__Recorded data__
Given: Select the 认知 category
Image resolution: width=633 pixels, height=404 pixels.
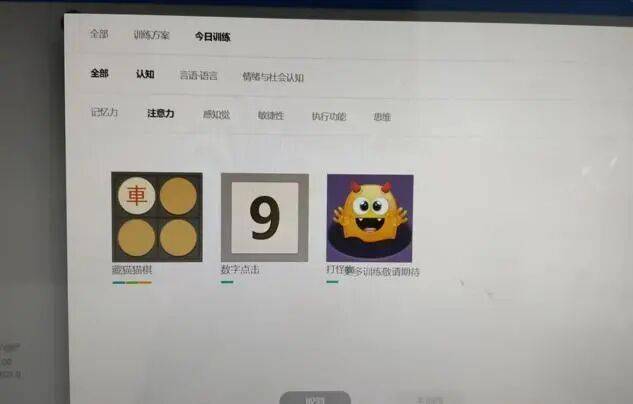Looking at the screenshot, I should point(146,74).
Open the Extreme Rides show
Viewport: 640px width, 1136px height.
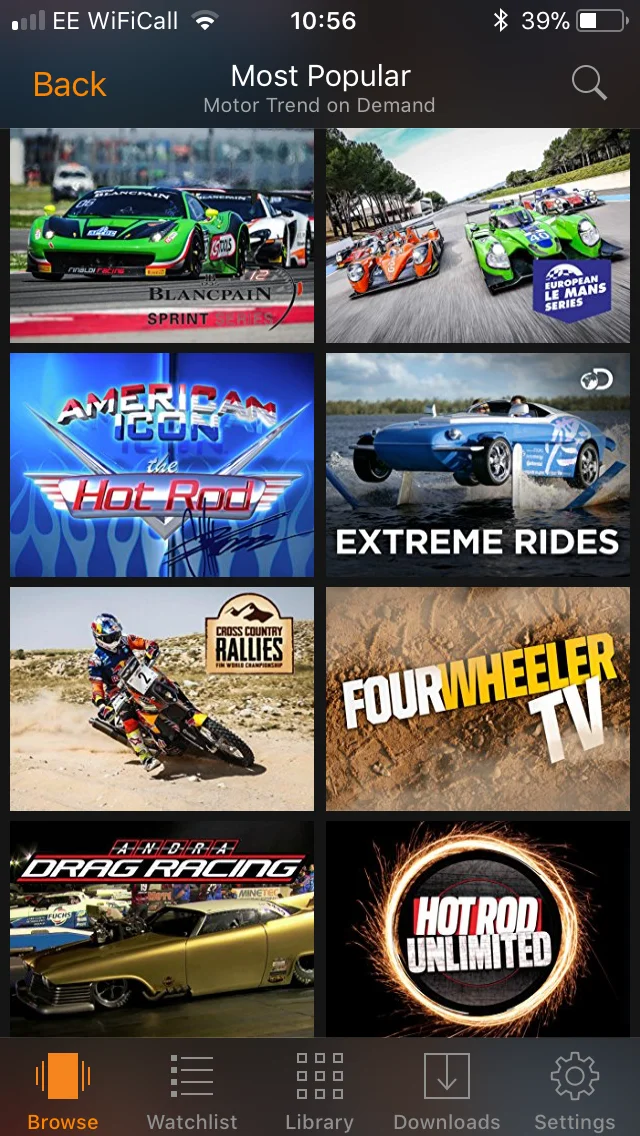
* * *
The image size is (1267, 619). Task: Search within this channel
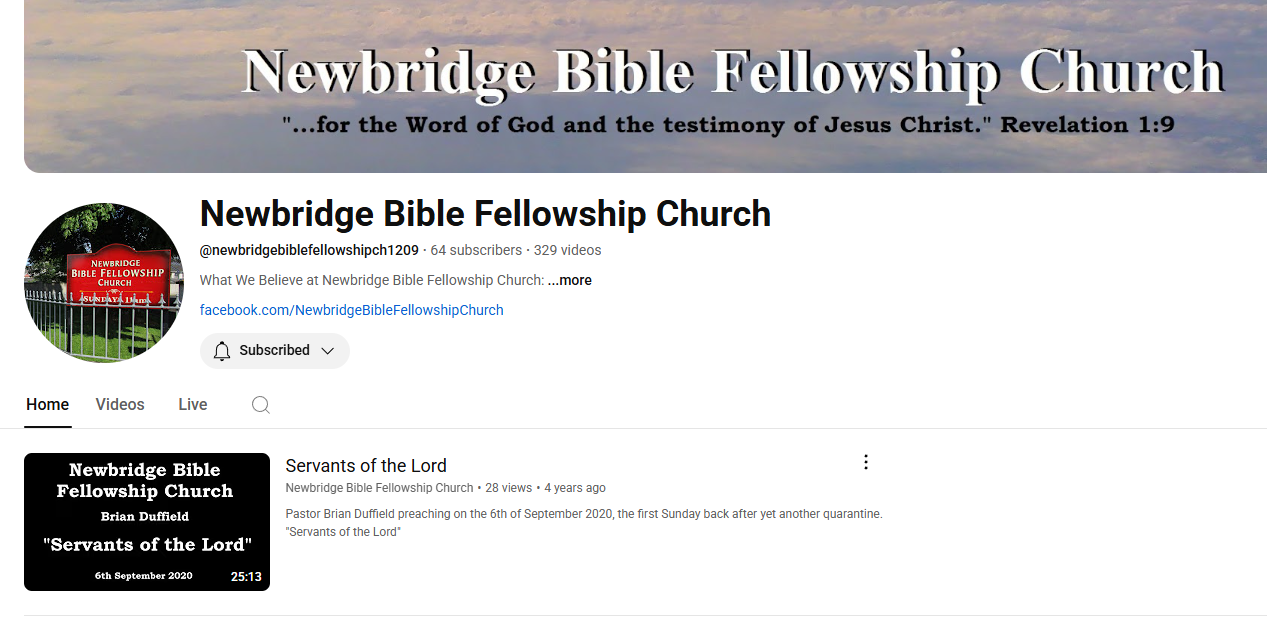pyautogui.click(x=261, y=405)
==
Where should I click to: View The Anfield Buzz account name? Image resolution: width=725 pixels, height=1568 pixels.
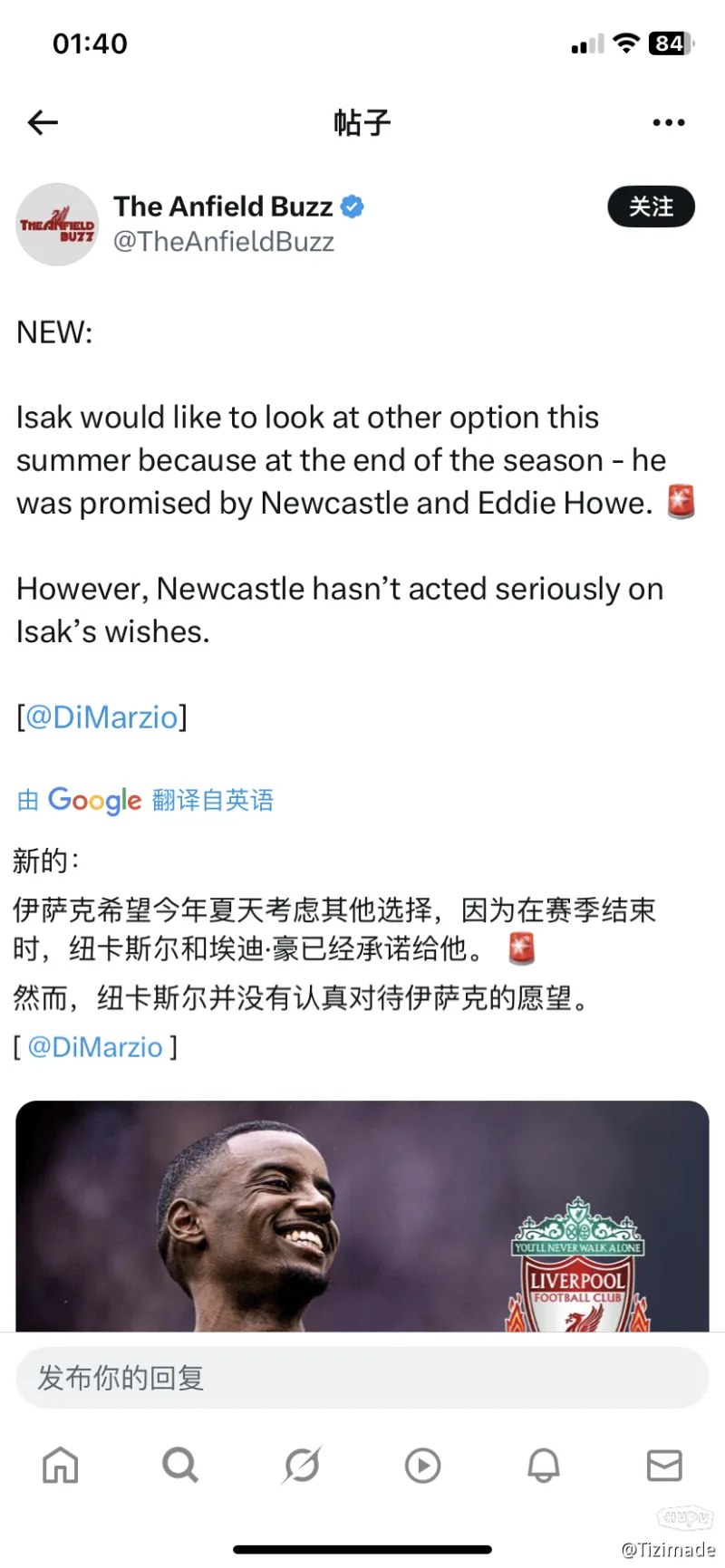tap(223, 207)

__What is expected__
Render the lines of the listing above as a numbered list, starting at the line that contains "Given: Select the 认知 category" and stopping after the line that contains "Viewport: 640px width, 1136px height.". Leave out blank lines and pictures.

__Correct answer__
1. Given: Select the 认知 category
2. Image resolution: width=633 pixels, height=404 pixels.
3. Looking at the screenshot, I should point(146,74).
4. Open the Extreme Rides show
5. Viewport: 640px width, 1136px height.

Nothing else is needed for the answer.